Step 1: Analyze curve data

The team created a data set that includes the range of what they generally see for incoming size distributions, which is shown in the graph below:

Using the FDE platform, the team found that a simple B Spline with 2 FPCs explains 98.6% of their data. Increasing the FPCs to 3 explains an additional 1%, but adds complexity and runs the risk of trying to predict the noise. They settled on 2 FPCs, as shown below.

2. Output functional principal components

The FDE platform has the ability to output the FPCs from any models that have been fit. This means that the curves, as represented by the FPCs, can be used in other platforms in JMP. Exporting FPCs can be done by selecting the red triangle near the Function Summaries outline, then selecting Customize. Using the "Deselect All" button, then selecting "OK and Save" creates a new data table with the FPCs for each group, as shown in the two images below.

One trick with the data table is needed for later: renaming the "Data FPC 1" and "Data FPC 2" columns to just "FPC 1" and FPC 2" will make linking profilers easier later in the process. Readers who are following along should ensure their data table has updated column names as reflected below.

3. Create and run custom DOE

The melting and billeting process has four factors, three of which are continuous, with the fourth being the distribution of the shredded plastic. The team started by using the Custom Designer to populate everything except the distribution of the shredded plastic, as shown below.

The next portion is key: using the FPCs as covariate factors in the Custom Designer forces JMP to use these specific distributions in the experiment. This is possible because each row contains a combination of FPCs, which represent, in this case, 98.6% of all the information in the curves themselves. To accomplish this in the Custom Designer, the team followed these steps:

1. After making sure the FPC Summary table is the top-most table in the Custom Designer, select Add Factor...Covariate.
2. In the box that pops up, select the two "Data FPC" columns and hit OK.
3. After clicking "Continue" and "RSM" to create the model, select the "Allow covariate rows to be repeated" checkbox. 
4. Click "Make Design" to create the experiment and data collection table.

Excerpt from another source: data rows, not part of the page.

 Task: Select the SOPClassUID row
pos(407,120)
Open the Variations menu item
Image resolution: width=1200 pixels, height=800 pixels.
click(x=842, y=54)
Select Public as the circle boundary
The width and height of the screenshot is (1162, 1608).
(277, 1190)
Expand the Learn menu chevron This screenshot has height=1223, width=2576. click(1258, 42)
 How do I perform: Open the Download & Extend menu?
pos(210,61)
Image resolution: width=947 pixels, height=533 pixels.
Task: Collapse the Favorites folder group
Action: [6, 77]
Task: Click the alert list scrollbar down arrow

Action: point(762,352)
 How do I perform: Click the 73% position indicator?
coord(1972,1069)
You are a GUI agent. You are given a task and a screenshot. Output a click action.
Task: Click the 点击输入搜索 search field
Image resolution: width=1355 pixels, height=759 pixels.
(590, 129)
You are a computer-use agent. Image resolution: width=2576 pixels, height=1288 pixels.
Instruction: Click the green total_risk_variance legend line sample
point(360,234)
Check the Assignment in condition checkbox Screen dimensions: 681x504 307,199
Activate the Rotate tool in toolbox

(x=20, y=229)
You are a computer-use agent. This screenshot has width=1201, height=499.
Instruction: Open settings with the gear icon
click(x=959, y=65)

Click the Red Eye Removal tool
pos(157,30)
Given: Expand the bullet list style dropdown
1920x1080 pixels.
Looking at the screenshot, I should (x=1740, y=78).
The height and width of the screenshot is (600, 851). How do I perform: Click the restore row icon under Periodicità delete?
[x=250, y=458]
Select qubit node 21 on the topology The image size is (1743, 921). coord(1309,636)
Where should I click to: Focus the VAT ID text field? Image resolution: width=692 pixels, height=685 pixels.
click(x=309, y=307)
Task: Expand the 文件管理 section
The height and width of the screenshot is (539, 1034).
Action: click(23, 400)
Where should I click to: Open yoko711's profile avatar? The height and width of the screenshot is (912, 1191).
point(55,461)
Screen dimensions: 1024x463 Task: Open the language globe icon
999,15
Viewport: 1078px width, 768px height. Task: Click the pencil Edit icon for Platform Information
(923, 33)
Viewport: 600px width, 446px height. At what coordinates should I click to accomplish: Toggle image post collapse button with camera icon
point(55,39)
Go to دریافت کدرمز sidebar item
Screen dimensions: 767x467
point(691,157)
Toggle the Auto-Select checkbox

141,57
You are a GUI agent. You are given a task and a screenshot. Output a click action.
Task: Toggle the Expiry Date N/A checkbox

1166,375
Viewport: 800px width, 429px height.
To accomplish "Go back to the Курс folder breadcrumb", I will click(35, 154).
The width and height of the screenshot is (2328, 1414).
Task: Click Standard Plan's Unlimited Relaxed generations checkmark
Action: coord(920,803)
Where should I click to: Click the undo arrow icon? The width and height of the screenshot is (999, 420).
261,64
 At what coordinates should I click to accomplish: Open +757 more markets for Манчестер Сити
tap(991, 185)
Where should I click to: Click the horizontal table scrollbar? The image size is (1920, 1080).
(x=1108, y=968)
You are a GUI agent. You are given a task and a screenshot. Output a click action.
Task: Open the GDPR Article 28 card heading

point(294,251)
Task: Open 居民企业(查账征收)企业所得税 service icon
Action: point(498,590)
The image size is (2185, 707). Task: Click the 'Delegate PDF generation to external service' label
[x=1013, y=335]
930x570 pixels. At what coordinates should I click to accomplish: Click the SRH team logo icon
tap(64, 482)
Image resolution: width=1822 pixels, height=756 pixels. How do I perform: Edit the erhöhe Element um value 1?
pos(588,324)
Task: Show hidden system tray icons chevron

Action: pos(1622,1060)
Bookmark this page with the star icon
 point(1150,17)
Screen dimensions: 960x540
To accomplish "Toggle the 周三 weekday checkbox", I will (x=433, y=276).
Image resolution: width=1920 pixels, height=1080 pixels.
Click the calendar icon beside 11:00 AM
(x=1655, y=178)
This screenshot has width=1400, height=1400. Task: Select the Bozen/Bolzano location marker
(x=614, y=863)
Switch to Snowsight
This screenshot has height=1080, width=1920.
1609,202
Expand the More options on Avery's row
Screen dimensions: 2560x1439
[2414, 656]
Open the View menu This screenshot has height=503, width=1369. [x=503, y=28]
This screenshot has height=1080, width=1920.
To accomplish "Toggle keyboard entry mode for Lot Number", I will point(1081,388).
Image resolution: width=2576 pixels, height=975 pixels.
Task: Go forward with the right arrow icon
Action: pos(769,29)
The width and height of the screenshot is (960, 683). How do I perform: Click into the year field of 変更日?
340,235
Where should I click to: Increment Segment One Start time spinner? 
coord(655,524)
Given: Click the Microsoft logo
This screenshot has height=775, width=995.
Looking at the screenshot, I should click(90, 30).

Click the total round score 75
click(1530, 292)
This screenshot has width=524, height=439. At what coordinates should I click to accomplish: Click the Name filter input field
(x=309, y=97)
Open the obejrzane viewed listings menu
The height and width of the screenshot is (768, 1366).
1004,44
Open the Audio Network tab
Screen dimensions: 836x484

Allowing the covariate rows to be repeated meant that the team needed to find and use raw material that matched the specified distribution. JMP made this easier by including the row number from the FPC data table in the experimental design table. For example, in the screenshot below, the first run used Row 11 from the summaries table, which was the distribution "k" from the original data set used in the FDE platform.

The team completed the experiment with the specified continuous factors (X1 through X3) and the specified plastic size distribution. They then used the model script generated by the Custom Designer, trimming non-significant terms one at a time until only significant terms remained in the model (the "Final Model" script in the journal, for those following along). This model is shown below:

4. Using FDE and Fit Model together

Rather than try to wrap their heads around the FPC 1 and FPC 2 factors in the Prediction Profiler, the team found a simpler method: linking the profilers from the model and the FDE. They did this be selecting the red triangle in the Prediction Profiler...Factor Settings...Link Profilers. Next, they arranged the windows side by side, so changing the FPCs in the Prediction Profiler also changed the curve shape in the FDE window.

Now, the workflow at ACME Plastics has the following steps:

• Each new batch has a size distribution performed at the beginning of the process. In the example below, the Target batch doesn't perfectly match any of the previous distributions. This is expected -- it's why the team wanted to use the FDE platform in the first place.

• This distribution is input as the Target in the FDE platform, which makes the Optimize Target button available. In this case, the incoming batch is described with FPCs of approximately -.359 and .032.

• With the Prediction Profiler from the DOE linked to the FDE platform's FPC Profiler, when the "Optimize Target" button is selected, the Prediction Profiler updates. Locking the two FPCs in the Prediction Profiler then allows the team to maximize desirability for the remaining three continuous factors. In this case, the optimum machine settings are X1 at the low end, X2 at the high end, and X3 set at -0.341.

The team at ACME Plastics has been getting great results with process, and they are now considering taking the excellent and free JSL Scripting course so they can combine the two windows and further streamline their process. For now, they are happy that they are able to use functional data as inputs to their process.